White women’s voices have long been privileged and the catalyst for change as well as, unfortunately, great hostility and violence. History proves this with the case of Emmet Till who, on a family visit to Mississippi, spoke to a white woman, was accused of flirting with her, and then was beaten and shot by her husband and his half-brother. The story of the Rosewood massacre has Fannie Taylor who had a domestic violence altercation with her husband that was heard by the neighborhood but she accused a black man of raping her. The cinematic portrayal of the Rosewood massacre, “Rosewood,” had Fannie run out of her house screaming, “It was a nigger!” This set the town against their black neighbors and caused tensions to flare to violent, destructive levels. Even Tyler Perry has illustrated the power of white women’s voices when, in his 2007 film “Daddy’s Little Girls,” Monty (played by Idris Elba) a single father is haunted and socially stymied by a rape accusation made against him in high school by a white girl whom he was having consensual sex with. I bring these examples up not to accuse white women of lying about their accounts of sexual assault but to illustrate the power their voices have had and have for a long time. Their word is bond before it is ever wrong. We know a white woman claimed to have started the #bringbackourgirls campaign and was believed without question when it was actually a global campaign that originated in Abuja, Nigeria. But far from highlighting negative accounts, there are also the positive accounts of white women coming to the defense of black people being discriminated against in public places–there’s an Upworthy video for that. White women’s voices have power for both good and evil, and while I respect the power wielded for good, I also want the world to recognize, hear, and acknowledge the voices that have been marginalized. Room must be made for a multitude of voices as we continue these discussions about rape culture and non/consensual sex. In this, black voices must be heard because black female bodies and the narratives of their sexual assault matter just as much as that black male bodies being taken nearly every day by force.

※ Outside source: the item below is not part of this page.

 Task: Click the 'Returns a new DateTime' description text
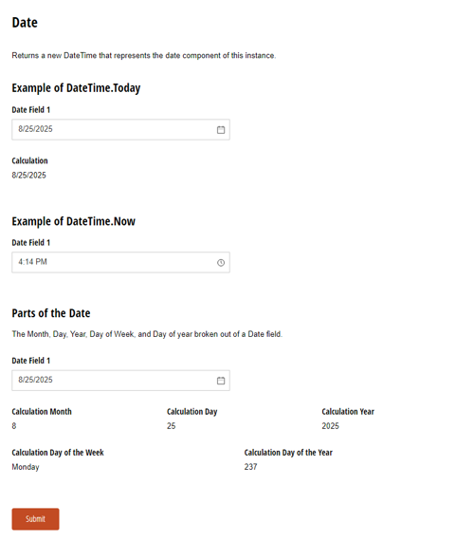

black_women_and_violenceIn almost any context sexual violence is hard to talk about, but it is black women who bear a particular burden with the issue because of the manifold ways in which our bodies have been exploited, objectified, and subjugated. In a 2012 article on Forbes.com entitled, “Black Women, Sexual Assault, and the Art of Resistance,” a statistic from the Department of Justice was shared that stated for every white woman who reports her rape, 5 don’t but for every African-American woman who reports her rape, 15 don’t. There are manifold reasons for this silence, many of which are connected to long-held, unhealthy cultural traditions. For example, some of us live under the “it’s family business” regime and therefore we keep our stories to ourselves lest we throw family members, friends, and others under the symbolic bus. Or there are the manifold cases of young women abused by family members who confess to their mothers, grandmothers, aunts or other female guardian only to be told they were lying, “fast-tailed” and then are summarily shipped away. But it is important for us to reveal and tell our stories not just for our freedom but to add color to a largely monochromatic discourse. There is (at least) one group doing just that.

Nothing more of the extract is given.